The revealed state variable is the simplest possible memory a script can have. Stage 10's puzzle room uses a similar idea (a currentIndex that remembers which button comes next). What other in-game states could a script remember? Coin count? Door open/closed? Player powerups?

Test your stage

  • All five hazards are faintly visible (Transparency around 0.85) but clearly distinguishable from the field with careful looking.
  • Touching any hazard kills you; you respawn on the bluish-green pad.
  • After a hazard kills you once, it stays fully visible for the rest of the play session.
  • You can reach the purple pad by reading the field carefully.
  • Output prints "First touch — revealing hazard" the first time you hit each, and "Subsequent touch — already revealed" after.
  • Design check. Ask a friend who hasn't played to walk the field. How many times do they die before reaching the end? If more than 4 — the field is unfair (raise Transparency to 0.7 to make hazards more visible). If 0 — the field is too easy (lower to 0.9).

If it breaks

  • Hazards are fully visible from the start, not faint. Line 3 isn't running. Check that the script is actually inside the hazard, not at Workspace level. Or check that you didn't override Transparency in the Properties panel afterward (the script runs at game-start; if you set Transparency to 0 in Properties after, the script-set value won the race but the Properties panel shows your manual value).
  • Hazards are completely invisible. You probably typed 1 instead of 0.85. Or the script crashed before setting transparency — open Output and read any red error messages.
  • Touching a hazard doesn't kill me. Same checklist as Stage 4: script is inside the part? Humanoid check spelled correctly? humanoid.Health = 0 and not Health.0 = humanoid?
  • The reveal happens but it doesn't persist between play sessions. The revealed variable is per-script — when you stop and restart Play, every script's revealed resets to false. That's correct behavior. Saving state between separate play sessions is a later Roblox topic.
  • All five hazards reveal at once when I touch any one. You probably wrote the script with revealed as a global instead of a local, or all hazards share the same Script object. Each hazard needs its own Script — copy by dragging in Explorer, not by reference.
Coach notes

The fairness conversation is the lesson here, more than the script. Spend 5 minutes after Step 4 having campers try Transparency = 1, Transparency = 0.5, and Transparency = 0.85 and feel the difference. They'll get the script working in 15 minutes; the design intuition takes the full 40.

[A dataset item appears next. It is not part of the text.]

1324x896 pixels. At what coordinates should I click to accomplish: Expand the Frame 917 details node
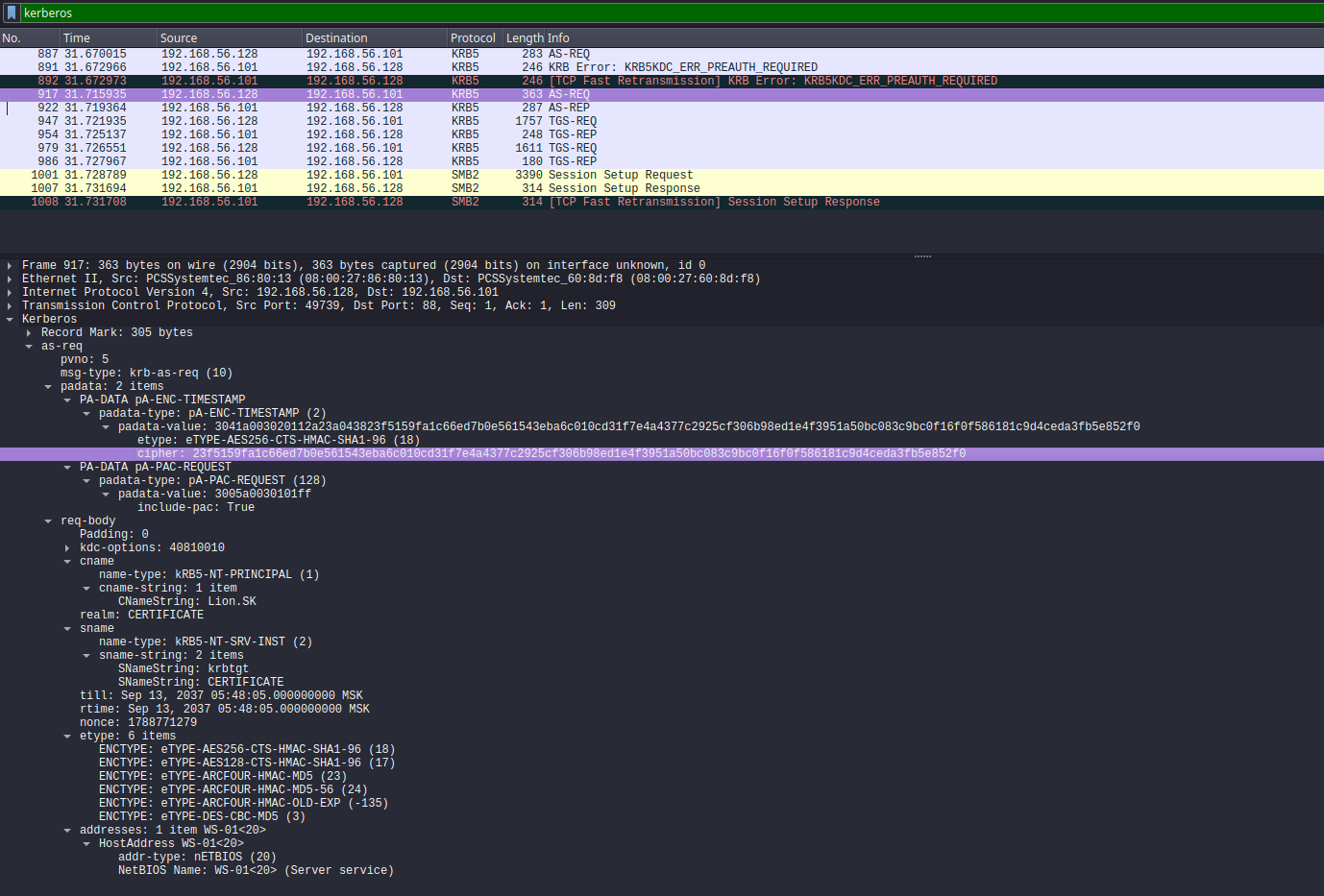click(x=10, y=265)
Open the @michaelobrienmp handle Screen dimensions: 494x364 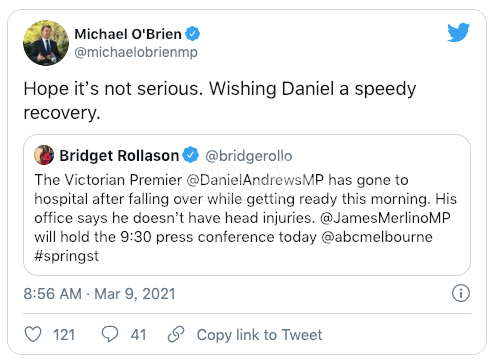[x=136, y=52]
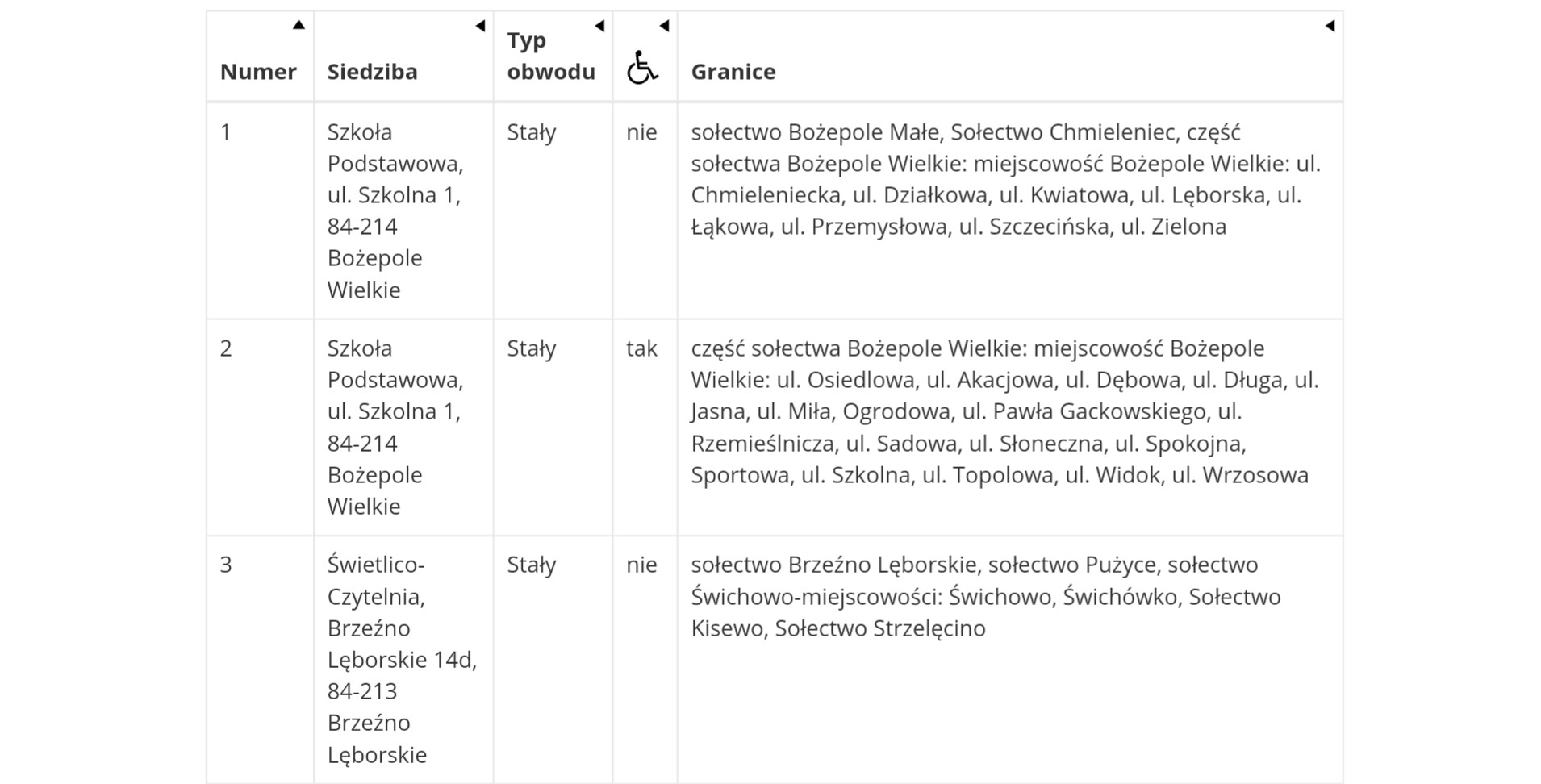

  • Some campers will set every hazard to a different color to "make them obvious." That defeats the stage. Steer them back: same color as the field, only Transparency varies.
  • The if not revealed then … else … end syntax is the first time campers see a real conditional with two branches. Expect typos — missing end, missing then, else if instead of elseif. Show them how Output errors point to the exact line.
  • Common mistake: campers comment out the humanoid.Health = 0 line during testing and forget to uncomment it. Tip-off: they say "the hazard reveals but doesn't kill."